Avant de devenir artiste, la femme est d’abord née comme le modèle favori des artistes. Depuis l’Antiquité, elle est un modèle esthétique privilégié qui symbolise le désir, voilà pourquoi elle est souvent représentée nue. D’ailleurs, la thématique du nu féminin a marqué l’histoire de l’art et est toujours d’actualité. Cependant, la représentation du nue qui sature la production picturale des hommes, a été réinterprétée par des femmes artistes pour modifier leur regard sur le genre. Il s’est alors effectué une remise en question du nu en peinture, ce depuis une perspective féministe.
Dans cet article, nous envisagerons l’évolution du rôle des femmes dans le nu féminin, passant d’objet du désir à sujet émancipé et actif, qui critique les stéréotypes de genre. Pour cela, nous relirons les deux œuvres Claro de Luna (1939) et Manto de piedra (1947) de l’artiste Raquel Forner.
La femme représentée traditionnellement comme un objet de désir
Pour comprendre en quoi les œuvres de Raquel Forner renouvellent le rôle de la femme dans la peinture, il nous faut d’abord étudier comment celle-ci était représentée à l’époque.

* * * *

CONSIGNES DE TRAVAIL:
1 > Indiquez si chacune des affirmations suivantes concorde avec l'extrait sur le nu féminin : (a) la femme a été le modèle des artistes avant de devenir elle-même artiste ; (b) l'article se propose de relire trois œuvres de Raquel Forner ; (c) la thématique du nu féminin n'est plus d'actualité. Pour chacune, répondez par oui ou par non et citez à l'identique les mots décisifs de l'extrait.
2 > Renvoyez à l'identique le passage de l'extrait sur le nu féminin compris entre "Dans cet article, nous" et "l’artiste Raquel Forner.", bornes incluses.

(Un bloc de données)
* * * *

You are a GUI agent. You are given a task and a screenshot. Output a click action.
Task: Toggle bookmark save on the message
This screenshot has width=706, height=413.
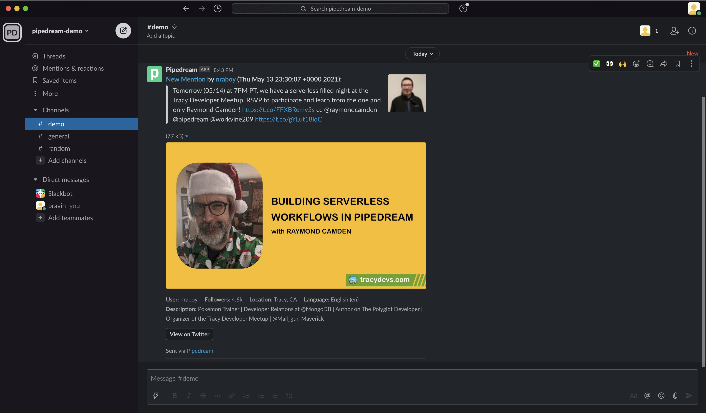(678, 64)
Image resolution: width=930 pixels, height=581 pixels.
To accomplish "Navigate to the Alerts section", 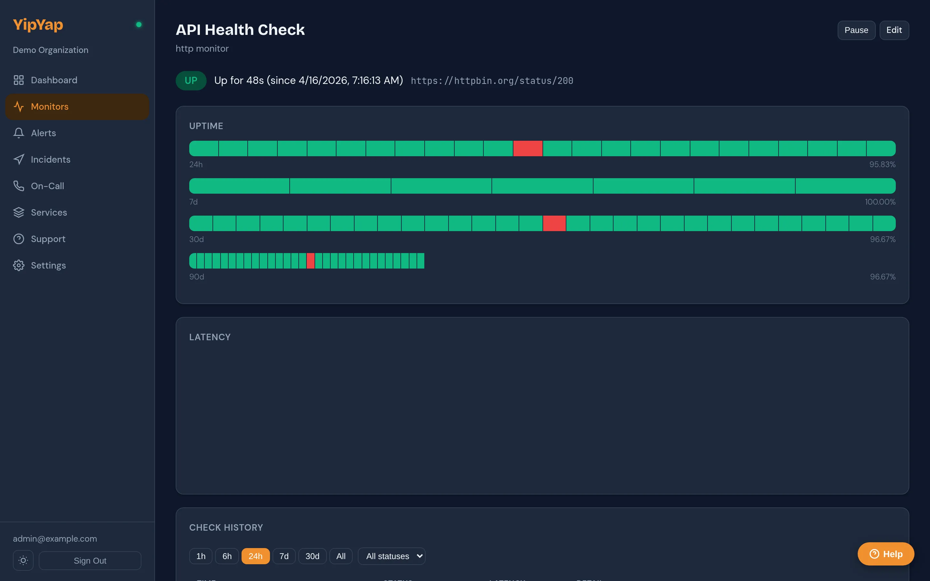I will 43,133.
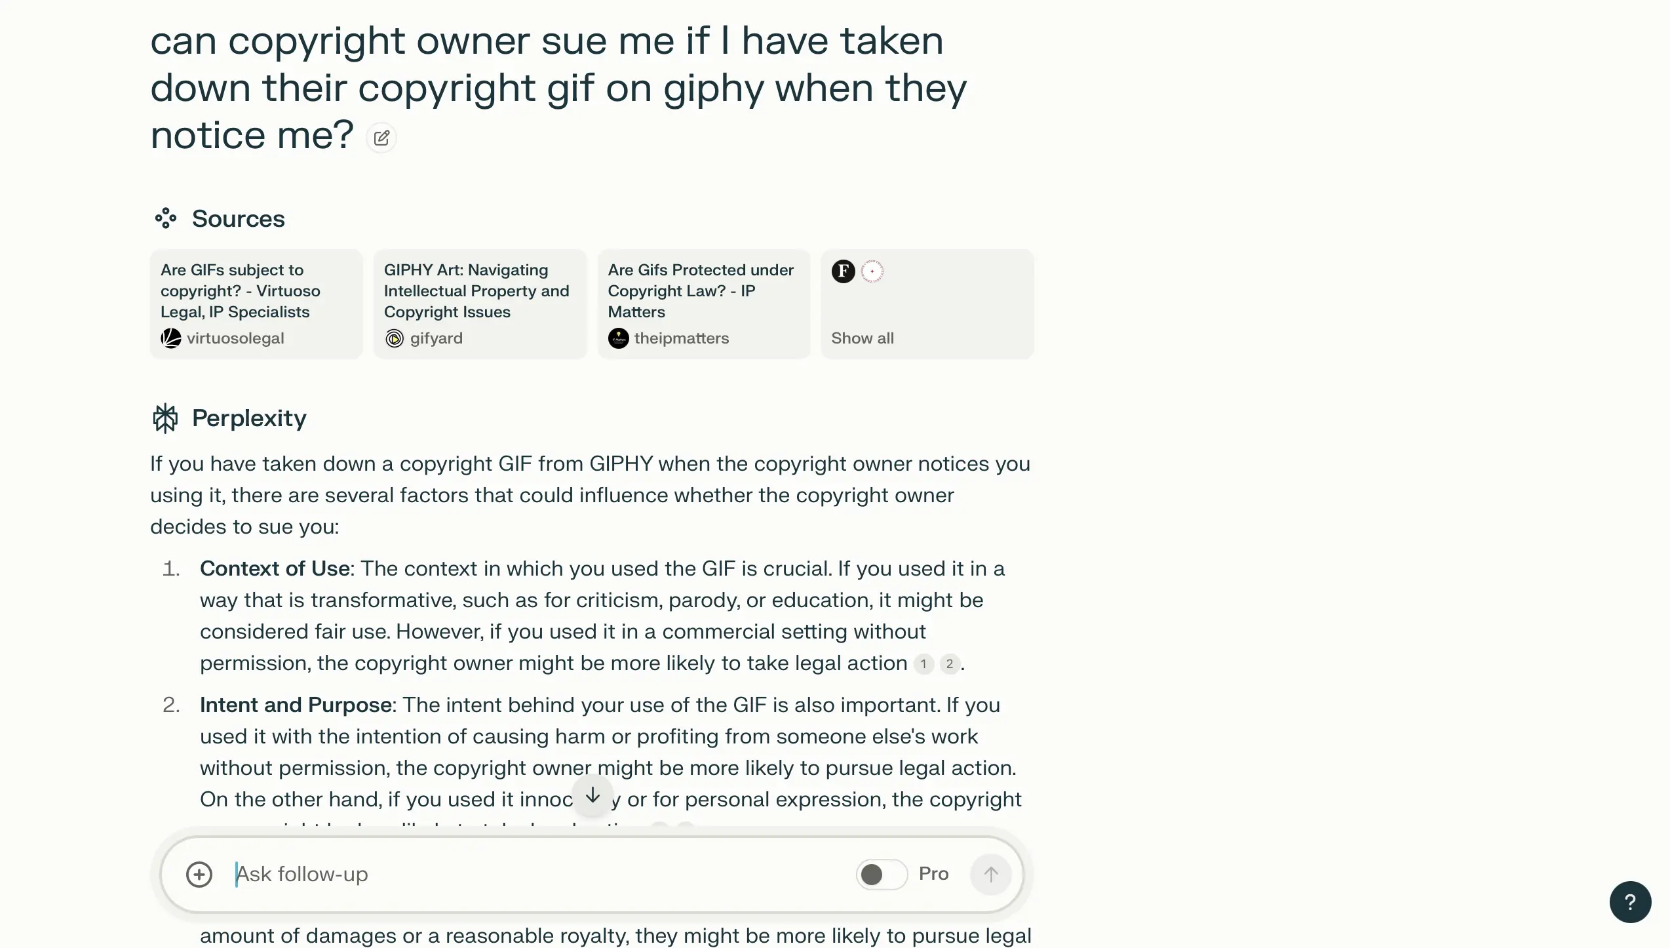Click the theipmatters favicon
The height and width of the screenshot is (948, 1670).
tap(619, 338)
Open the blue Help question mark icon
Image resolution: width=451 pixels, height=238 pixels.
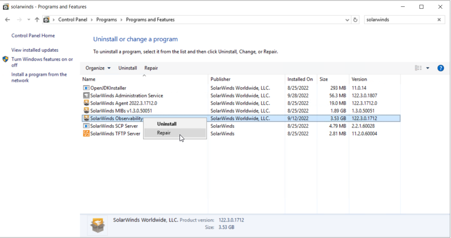[441, 68]
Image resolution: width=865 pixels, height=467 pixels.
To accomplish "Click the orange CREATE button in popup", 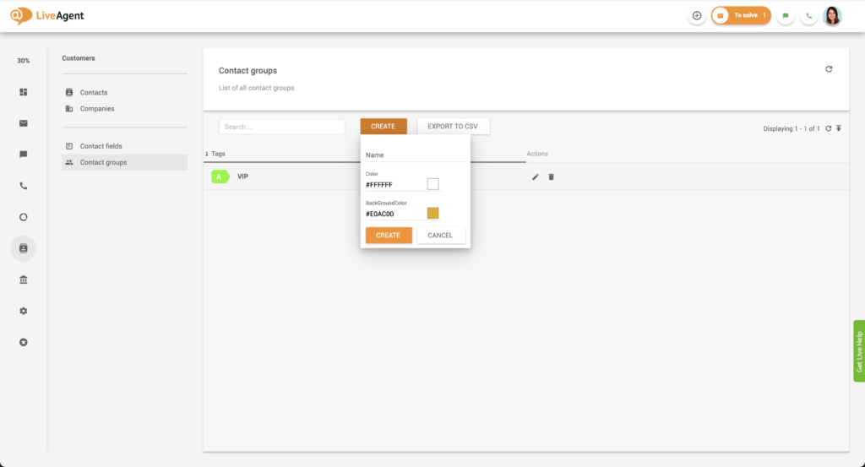I will [x=389, y=235].
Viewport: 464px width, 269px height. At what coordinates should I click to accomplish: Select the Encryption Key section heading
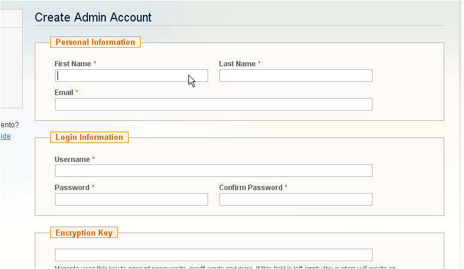click(84, 233)
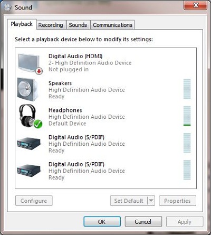
Task: Select the second Digital Audio (S/PDIF) receiver icon
Action: [x=29, y=170]
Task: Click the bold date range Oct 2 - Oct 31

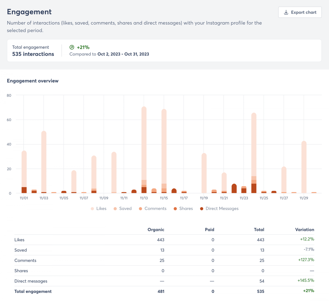Action: tap(123, 54)
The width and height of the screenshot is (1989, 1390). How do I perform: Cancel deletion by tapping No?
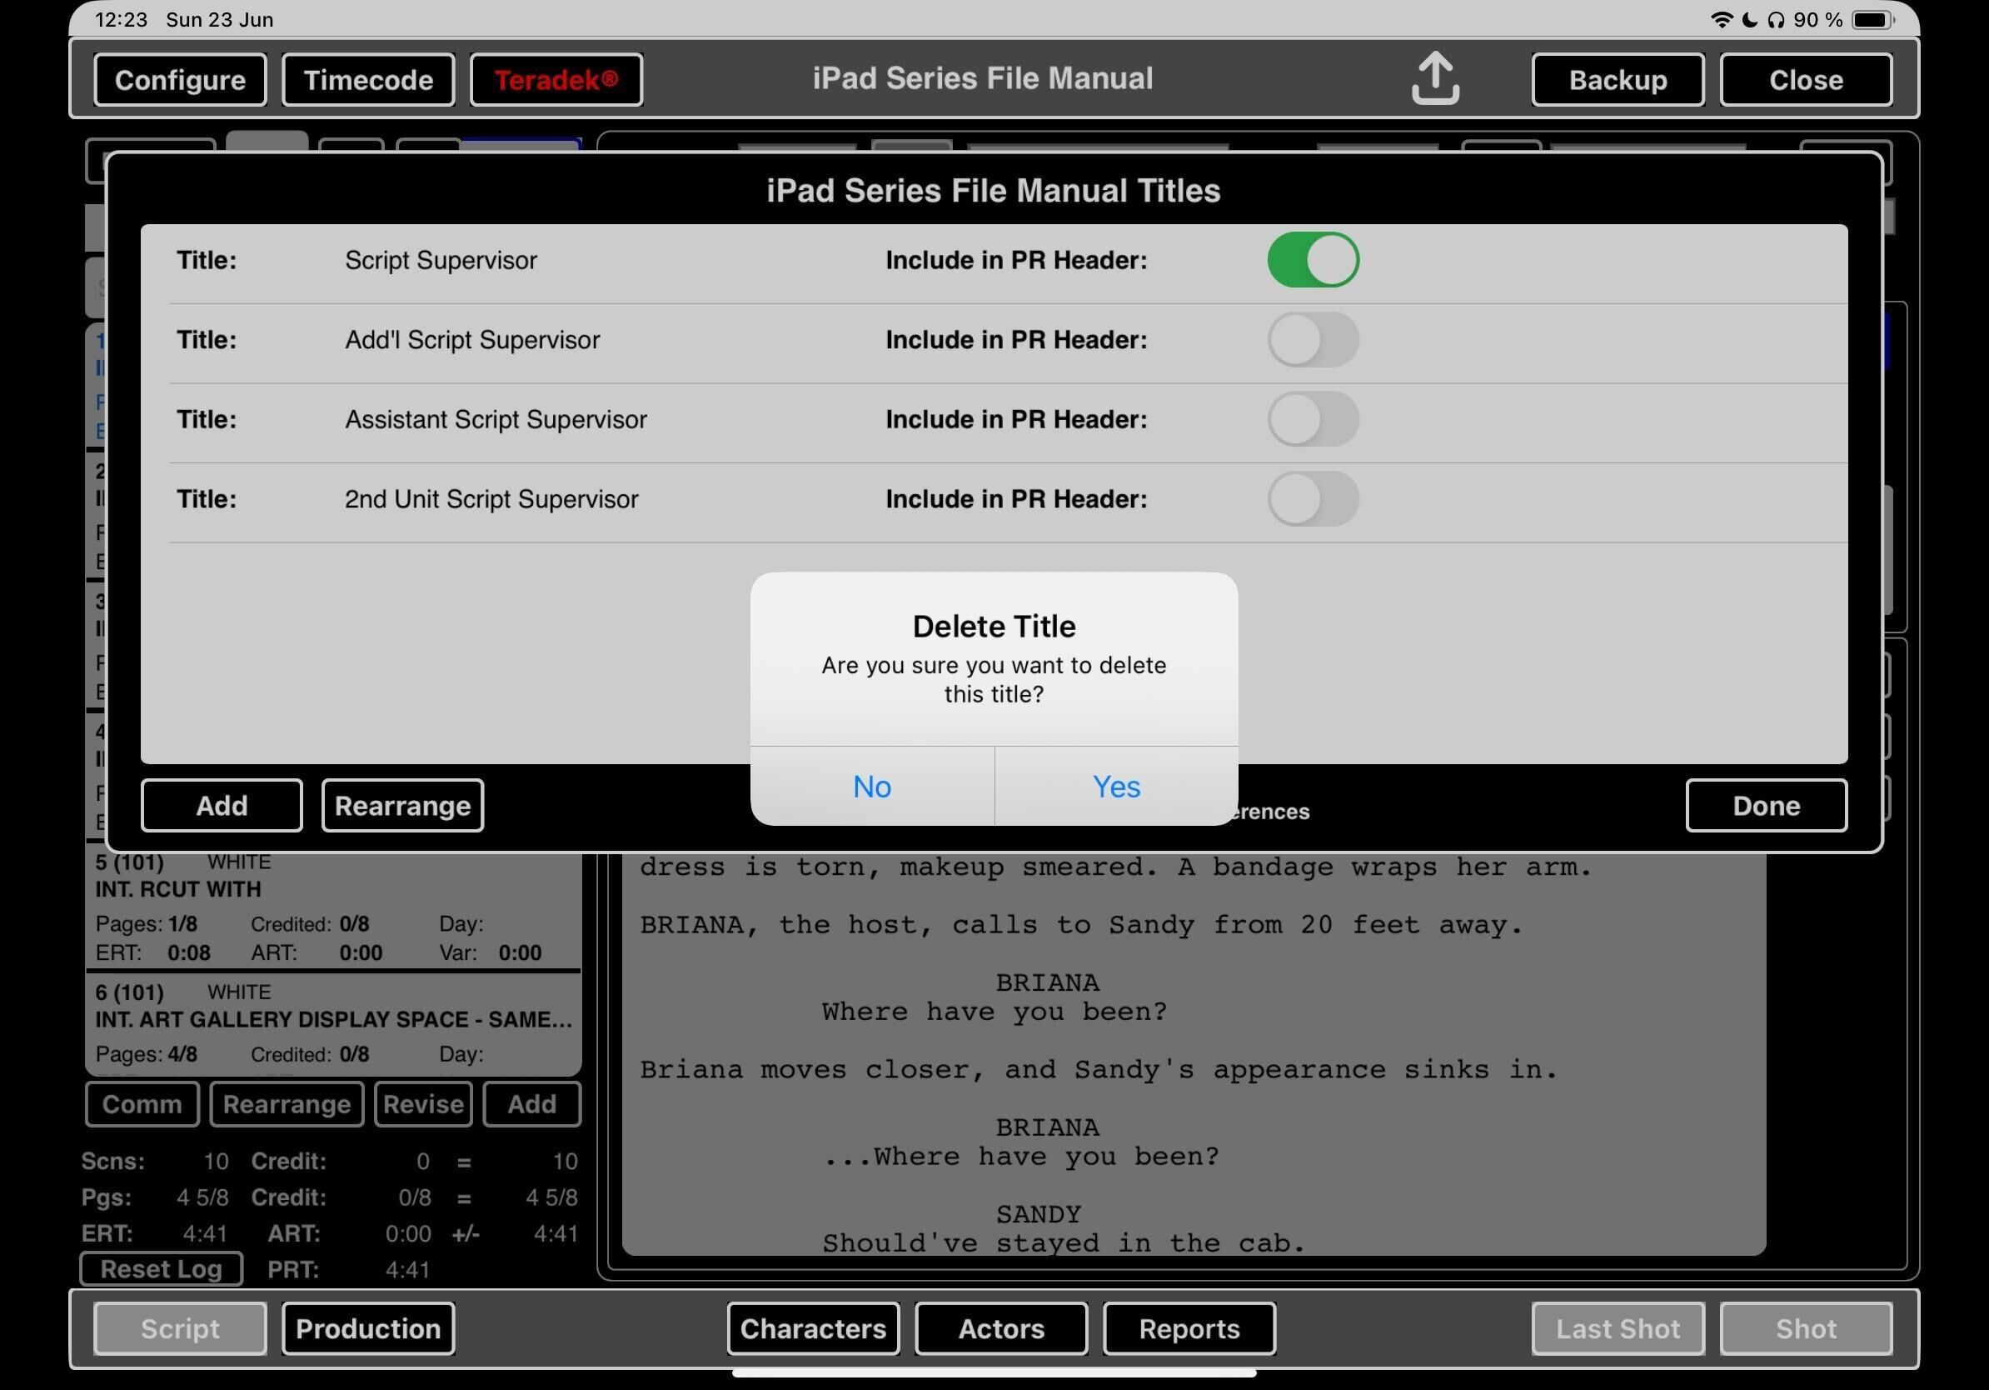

* * * *

RÉSULTATS DES TÂCHES:
1 >
(a) Oui : « Avant de devenir artiste, la femme est d’abord née comme le modèle favori des artistes. »
(b) Non : « nous relirons les deux œuvres Claro de Luna (1939) et Manto de piedra (1947) »
(c) Non : « la thématique du nu féminin a marqué l’histoire de l’art et est toujours d’actualité »

2 >
Dans cet article, nous envisagerons l’évolution du rôle des femmes dans le nu féminin, passant d’objet du désir à sujet émancipé et actif, qui critique les stéréotypes de genre. Pour cela, nous relirons les deux œuvres Claro de Luna (1939) et Manto de piedra (1947) de l’artiste Raquel Forner.